##### MATERIAL PROVIDED
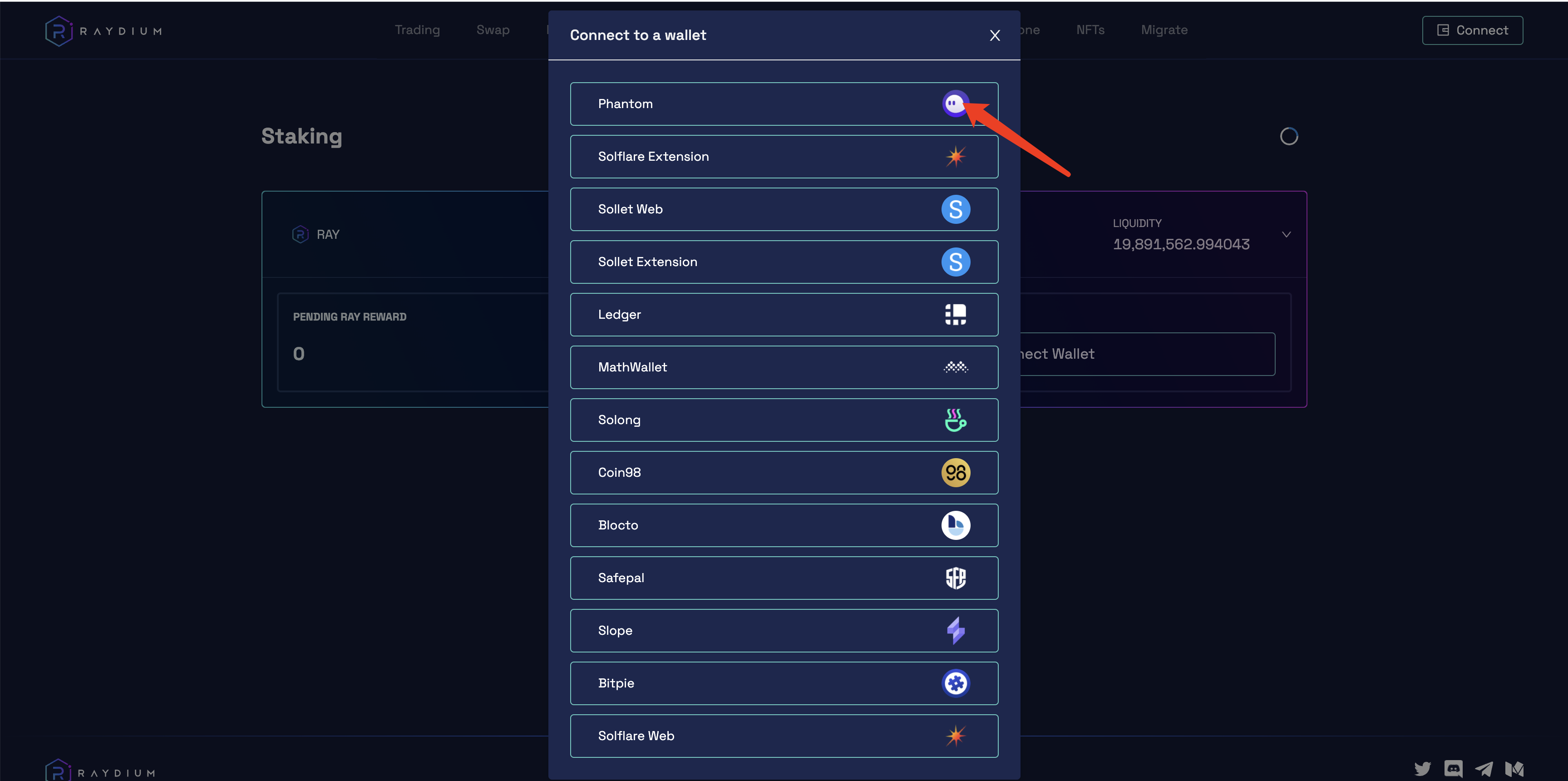Click the Safepal shield icon
The image size is (1568, 781).
pos(956,578)
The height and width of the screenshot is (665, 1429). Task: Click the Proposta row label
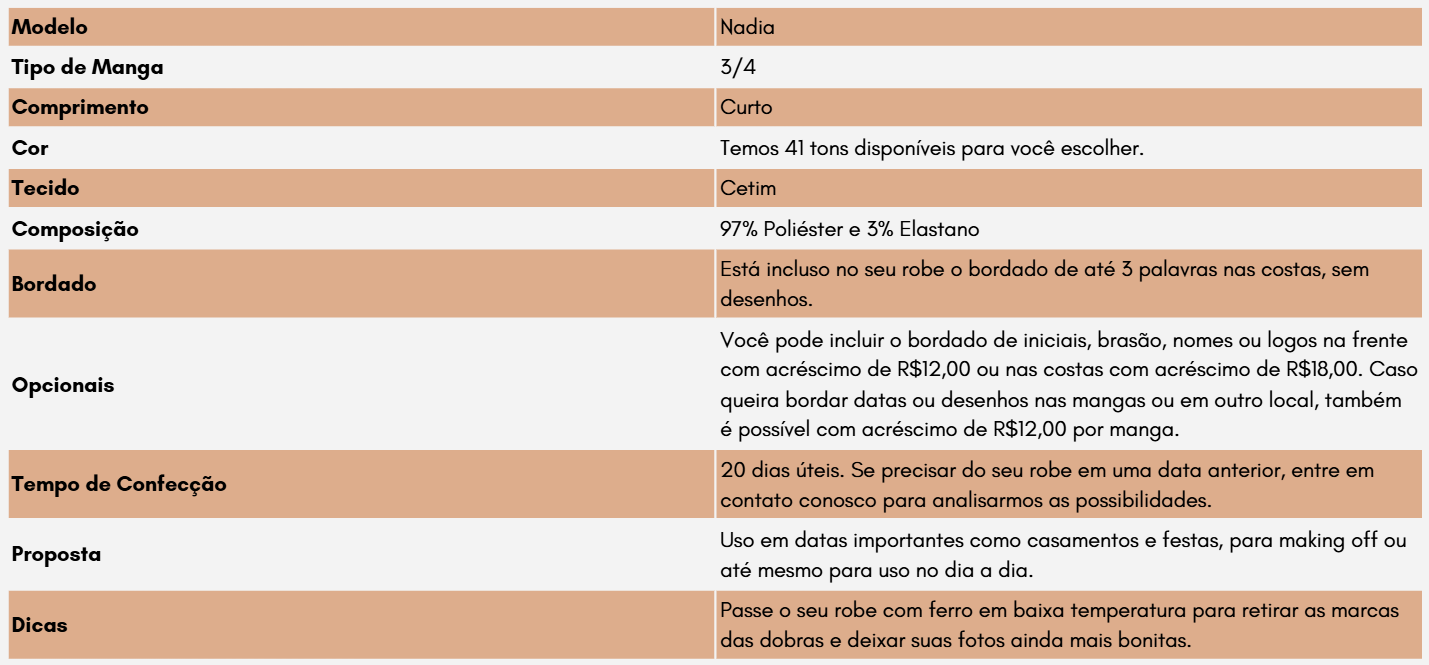point(56,554)
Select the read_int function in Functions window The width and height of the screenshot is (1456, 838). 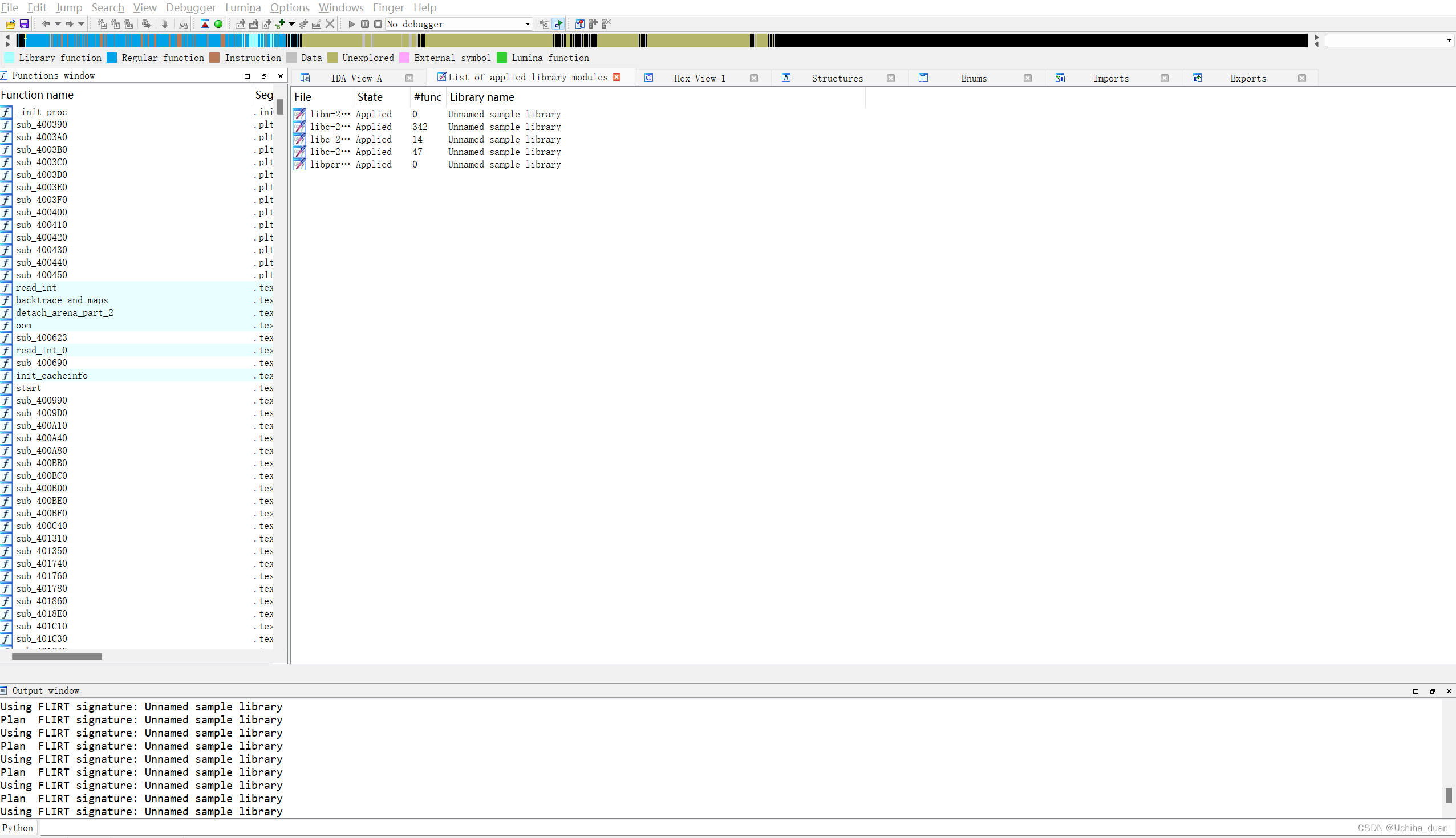[36, 287]
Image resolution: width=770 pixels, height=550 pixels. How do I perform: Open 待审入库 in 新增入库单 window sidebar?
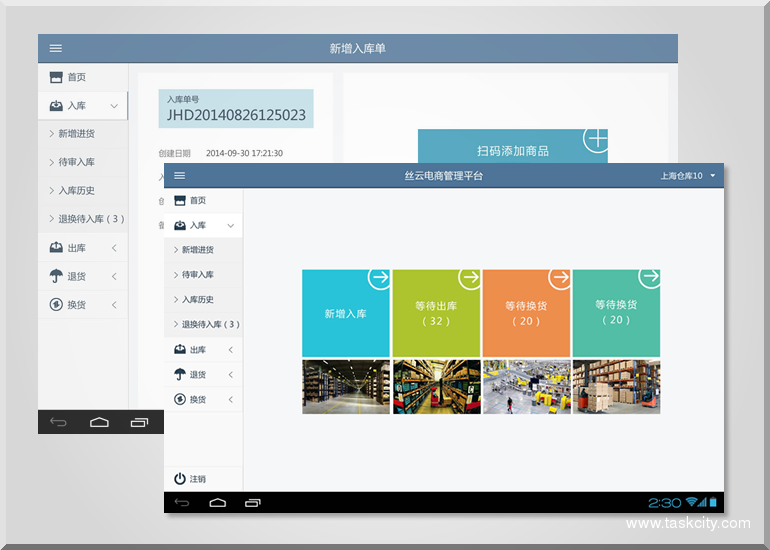click(x=76, y=162)
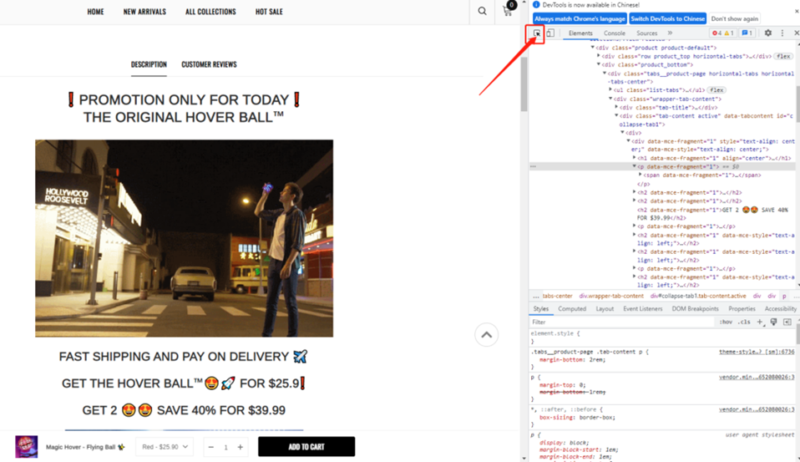The width and height of the screenshot is (800, 462).
Task: Increase quantity with the plus button
Action: coord(240,447)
##########
*GOAL OF THE EXERCISE:* Substitute "navigation pane" for "sidebar" in the rows from the line with "Image resolution: width=770" through the end of the rows, and reproduce only those lines with everything else unchanged. Omit the pictures.

*OUTPUT OF THE TASK:*
Image resolution: width=770 pixels, height=550 pixels. How do I perform: Open 待审入库 in 新增入库单 window navigation pane?
click(x=76, y=162)
The width and height of the screenshot is (800, 462).
Task: Increase quantity with the plus button
Action: coord(240,447)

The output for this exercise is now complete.